Class SARSAOptions<T>
Configuration options for SARSA agents.
public class SARSAOptions<T> : ReinforcementLearningOptions<T>
Type Parameters
TThe numeric type used for calculations.
- Inheritance
-
SARSAOptions<T>
- Inherited Members
Remarks
SARSA (State-Action-Reward-State-Action) is an on-policy TD control algorithm. Unlike Q-Learning, it updates based on the action actually taken.
For Beginners: SARSA is more conservative than Q-Learning because it learns from actions it actually takes (including exploratory ones).
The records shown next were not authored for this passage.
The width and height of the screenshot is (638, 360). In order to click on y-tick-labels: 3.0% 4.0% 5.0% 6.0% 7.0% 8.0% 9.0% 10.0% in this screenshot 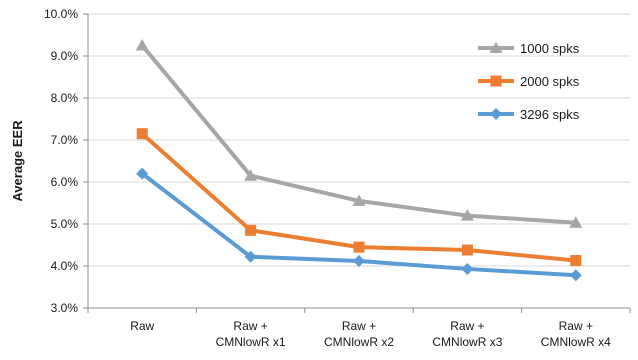, I will do `click(61, 161)`. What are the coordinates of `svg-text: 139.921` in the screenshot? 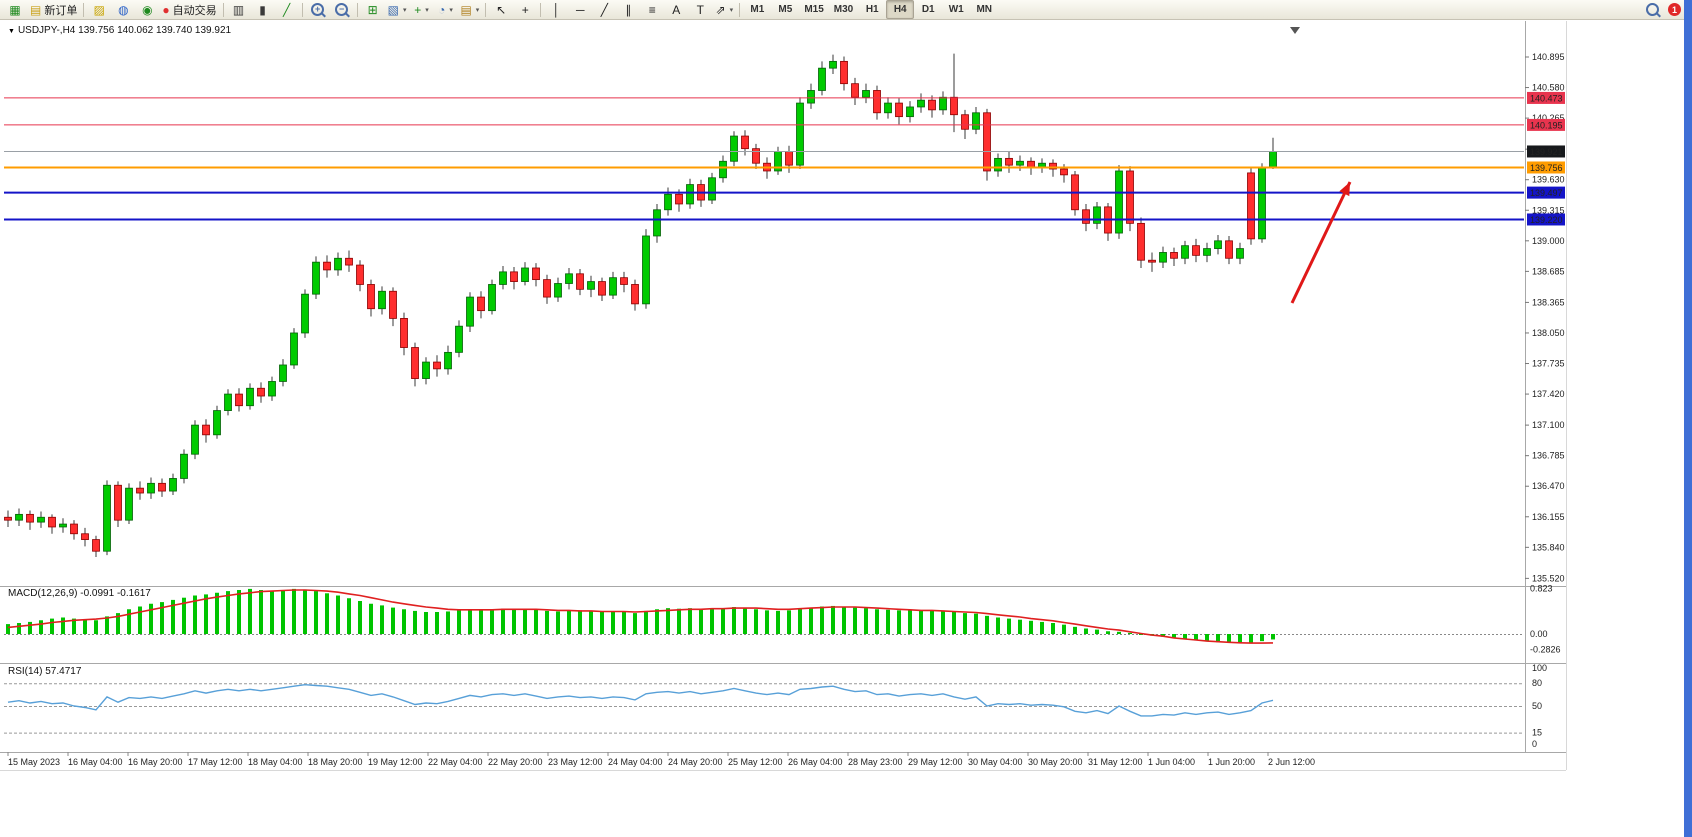 It's located at (1546, 152). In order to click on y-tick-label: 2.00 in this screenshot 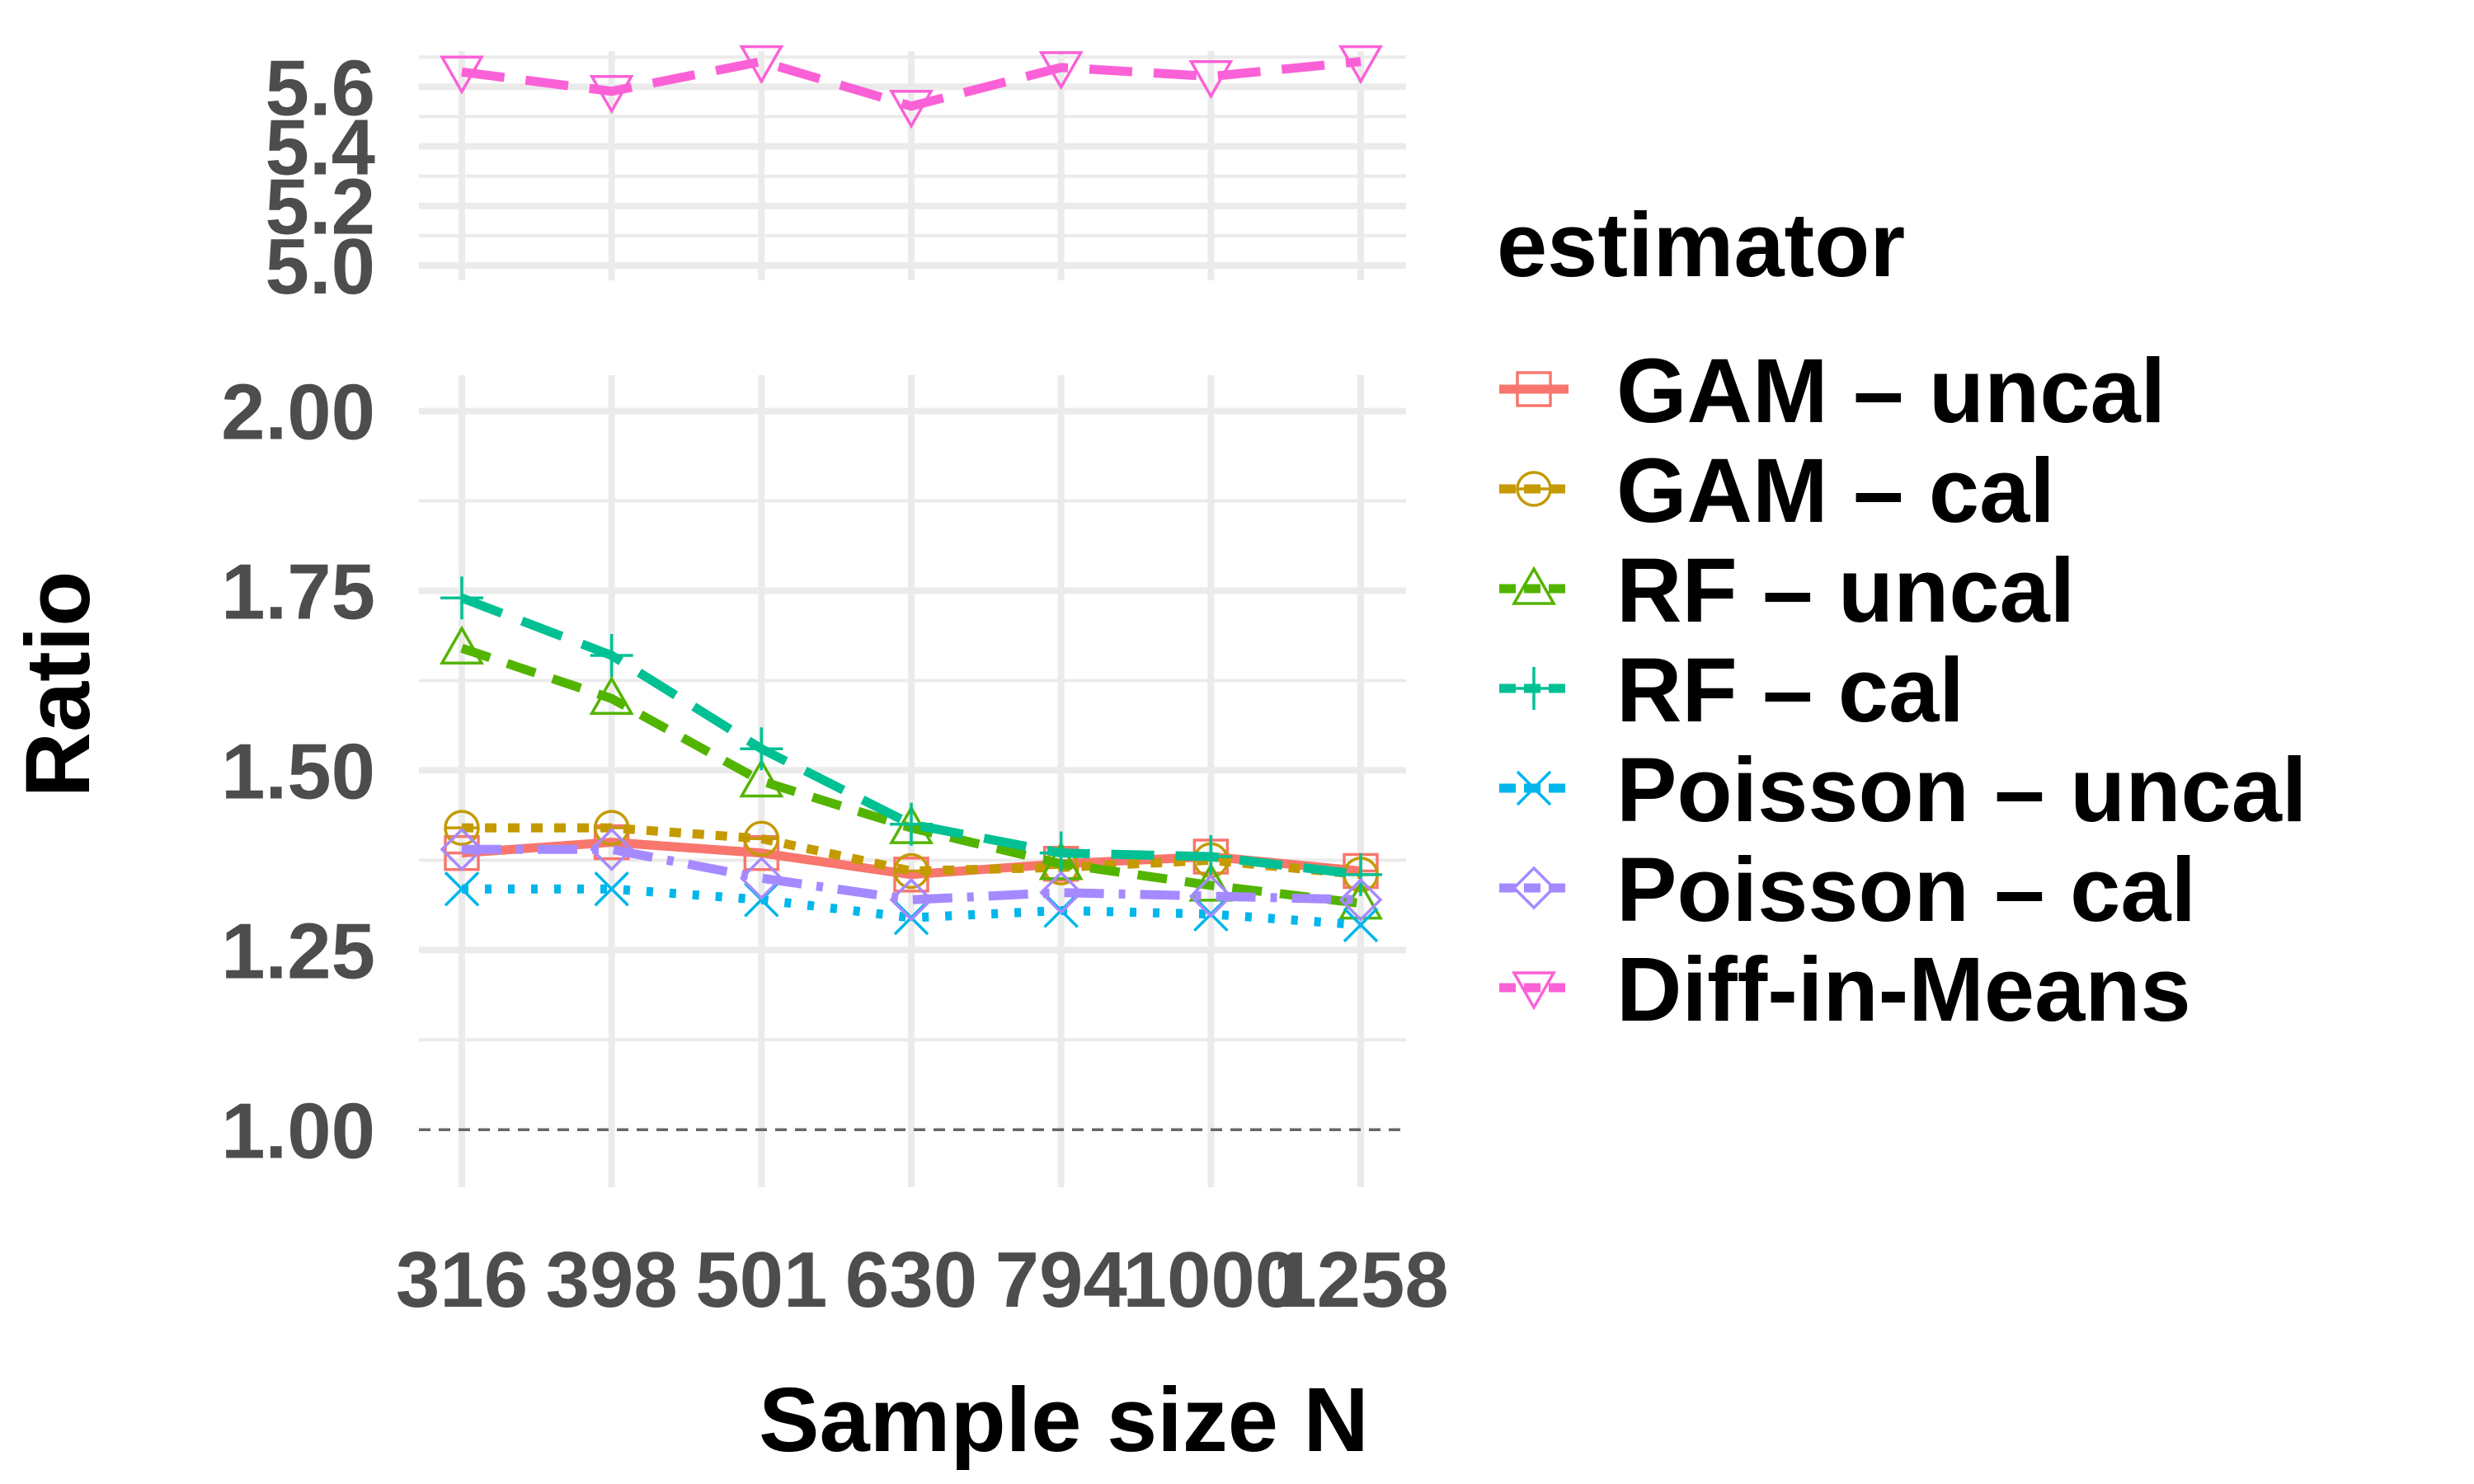, I will do `click(298, 413)`.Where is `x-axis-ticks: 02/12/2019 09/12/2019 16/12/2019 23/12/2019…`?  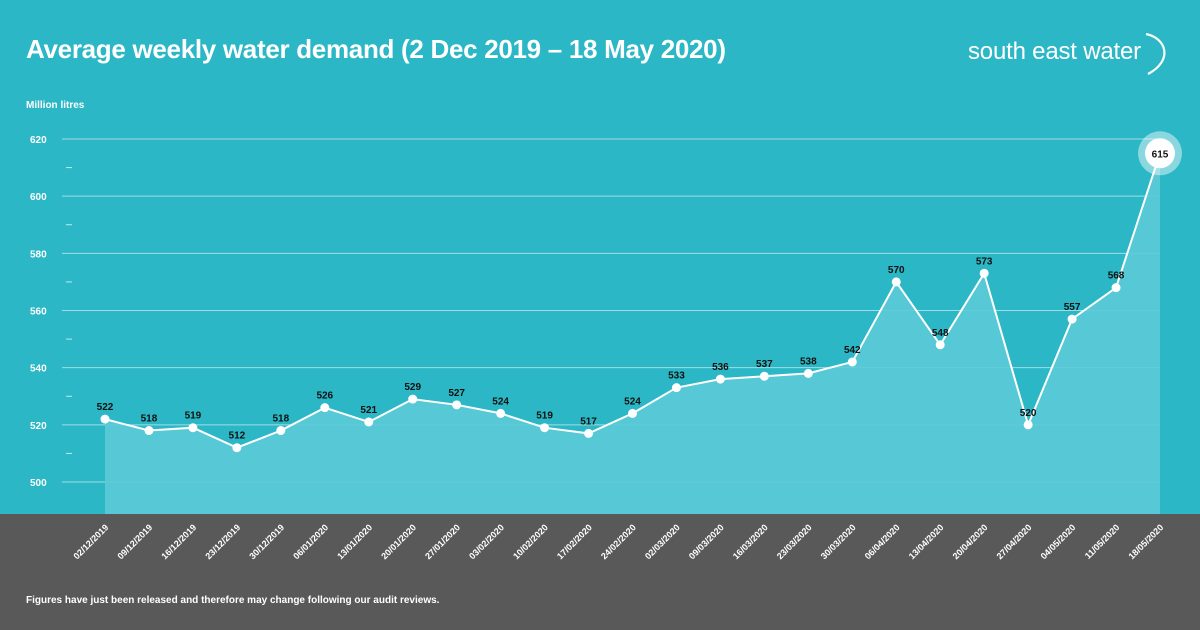 x-axis-ticks: 02/12/2019 09/12/2019 16/12/2019 23/12/2019… is located at coordinates (618, 542).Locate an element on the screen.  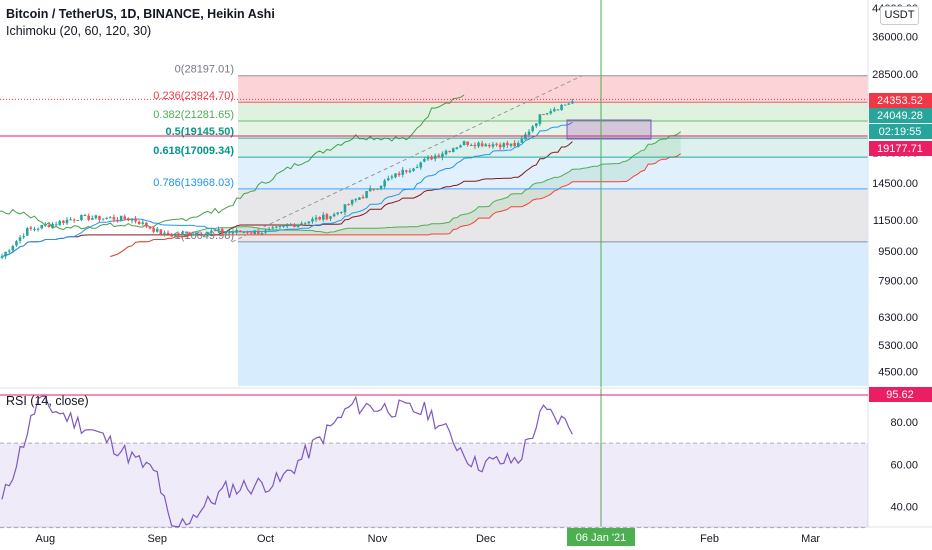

This makes it safer in environments where bad actions can be catastrophic.
Classic example: Cliff Walking
- Q-Learning learns the shortest path (risky, close to cliff)
- SARSA learns a safer path (further from cliff)
Use SARSA when:
- Safety matters during training
- You want to learn a safe policy
- Environment has dangerous states
Use Q-Learning when:
- You want the optimal policy
- Safety during training doesn't matter
- You can afford exploratory mistakes
Properties
ActionSize
Size of the action space (number of possible actions).
public int ActionSize { get; init; }
Property Value
StateSize
Size of the state space (number of state features).
public int StateSize { get; init; }